• **INPUT FOR THIS TASK**
^^^^^^^^^^^^^^^^
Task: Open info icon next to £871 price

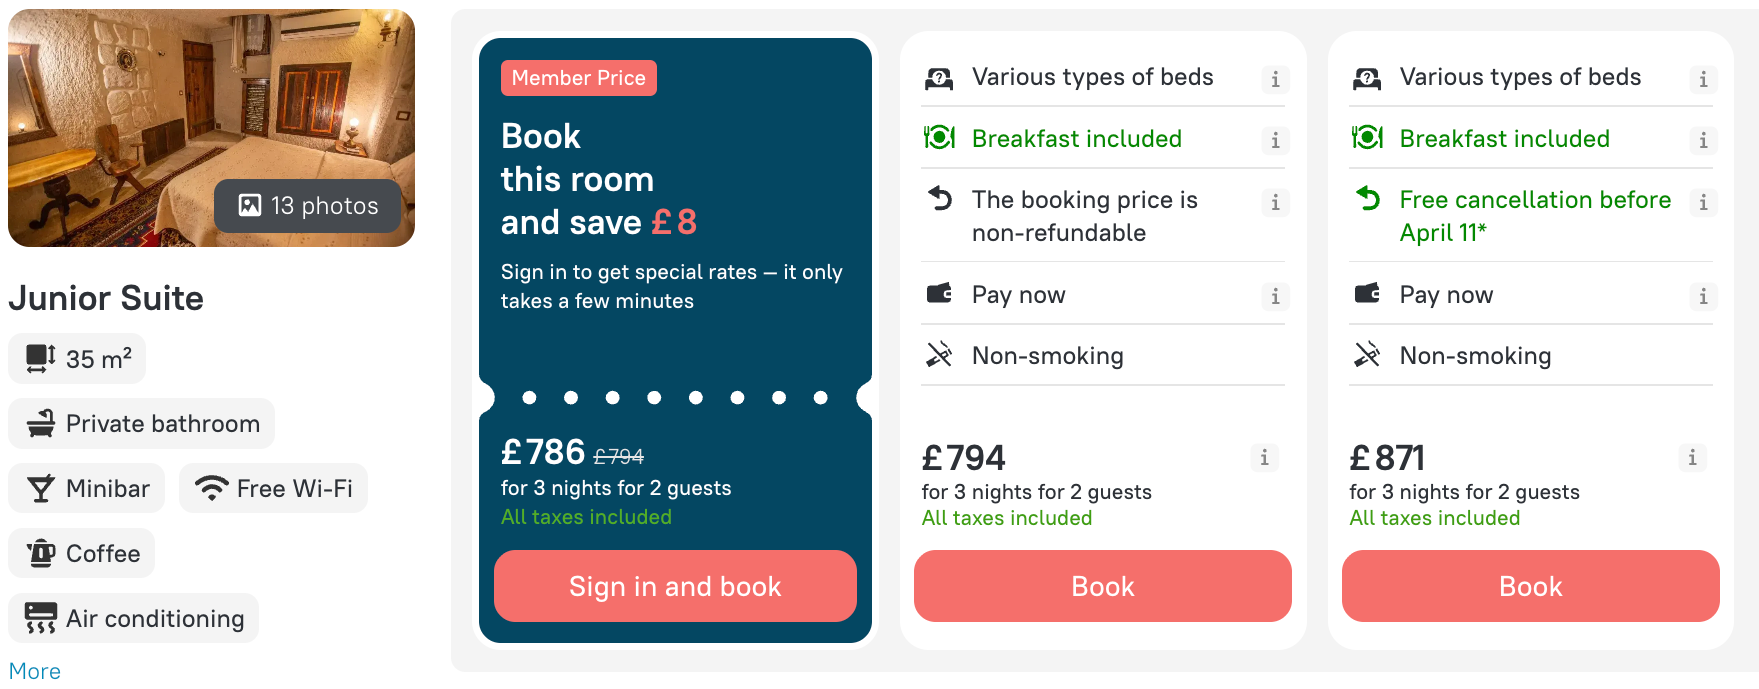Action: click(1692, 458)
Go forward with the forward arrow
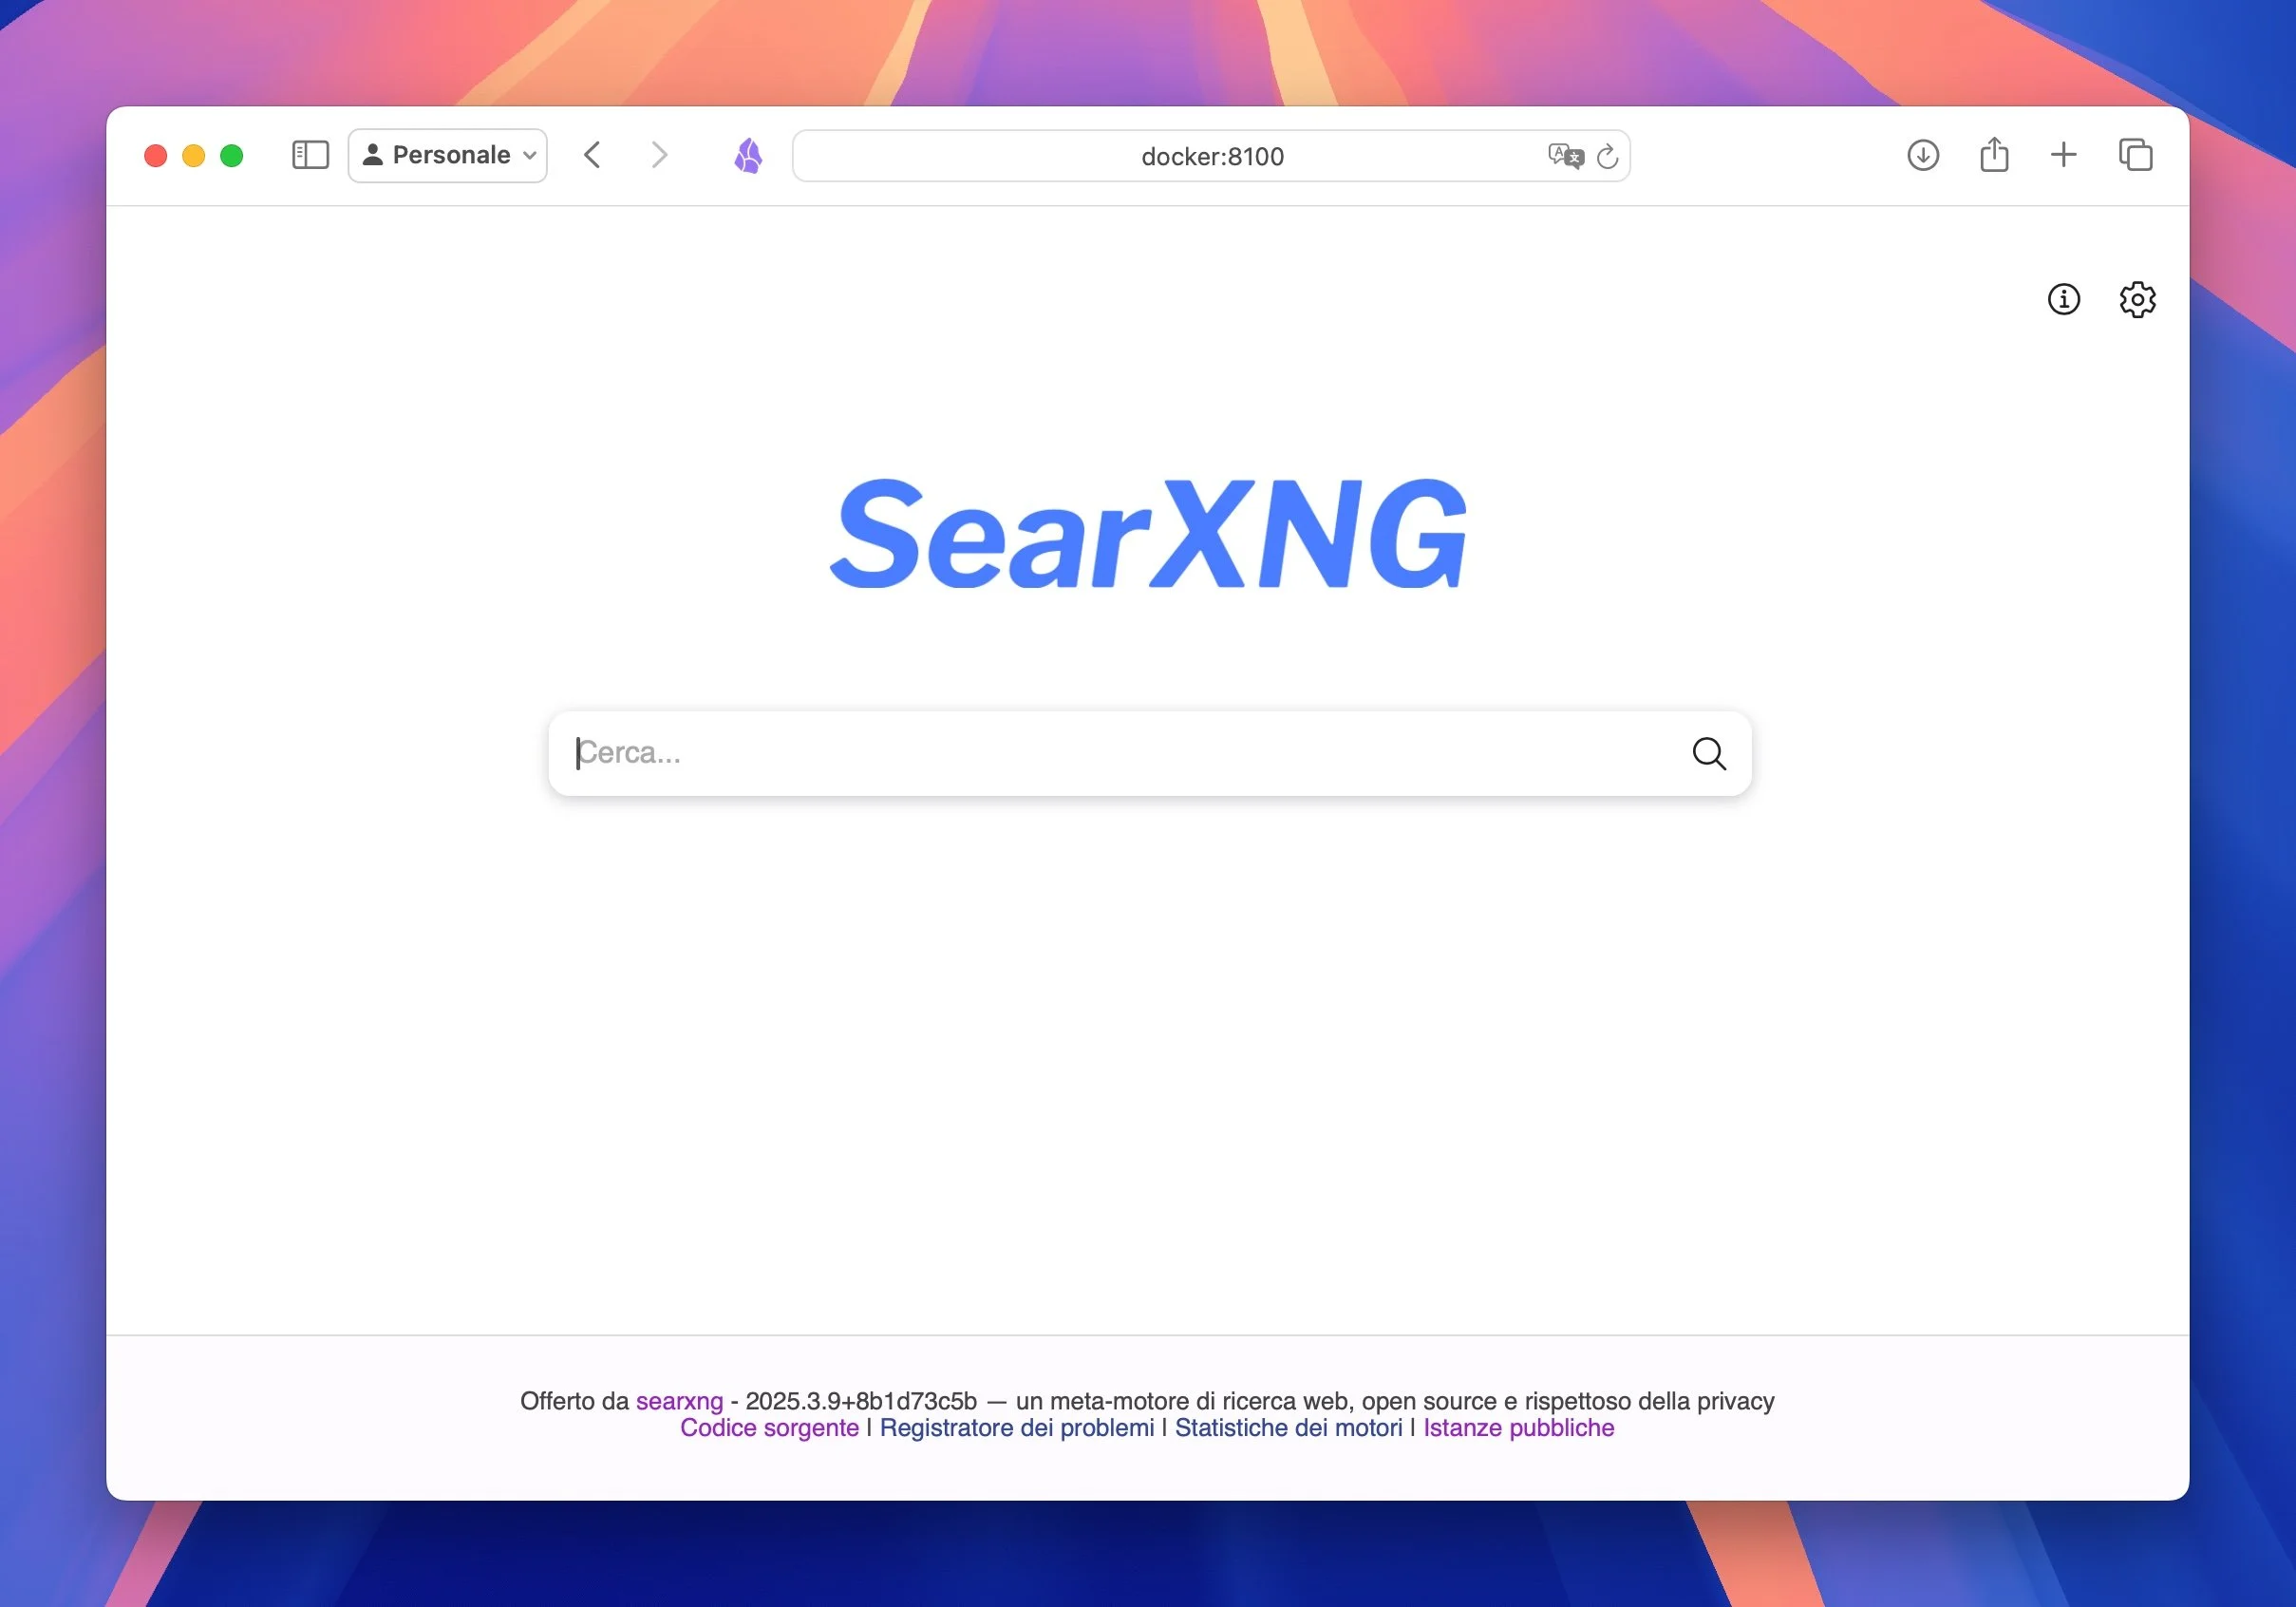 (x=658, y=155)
^^^^^^^^^^^^^^^^
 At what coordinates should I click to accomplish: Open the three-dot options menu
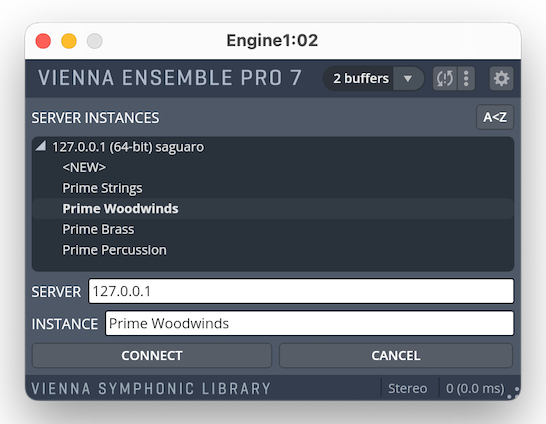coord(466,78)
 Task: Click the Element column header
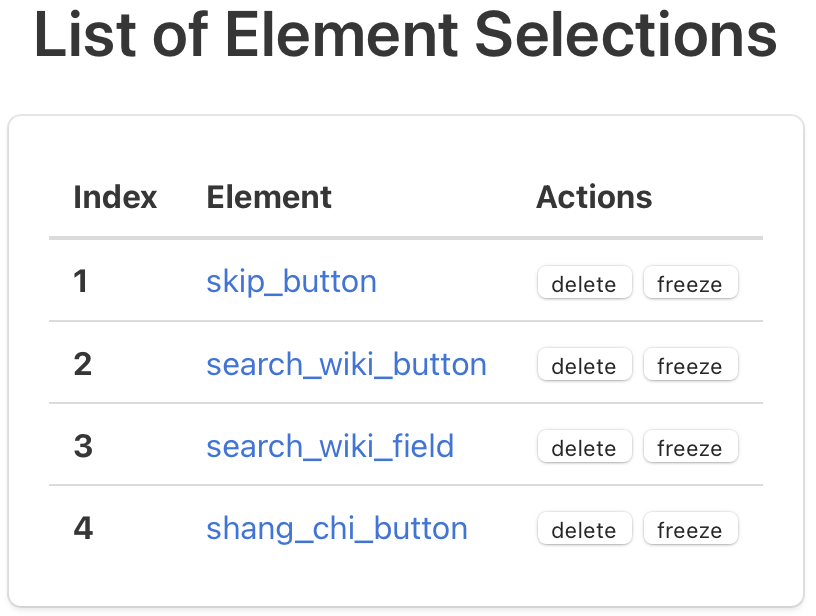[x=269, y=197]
^^^^^^^^^^^^^^^^
• **PROBLEM TO WORK ON**
Could you copy out the rows from the line with "Task: Open info icon next to £871 price" up to and including the line with "(x=658, y=155)", character for character and without the pictures?

• **FINAL RESULT**
Task: Open info icon next to £871 price

Action: click(1692, 458)
Go forward with the forward arrow
 (x=658, y=155)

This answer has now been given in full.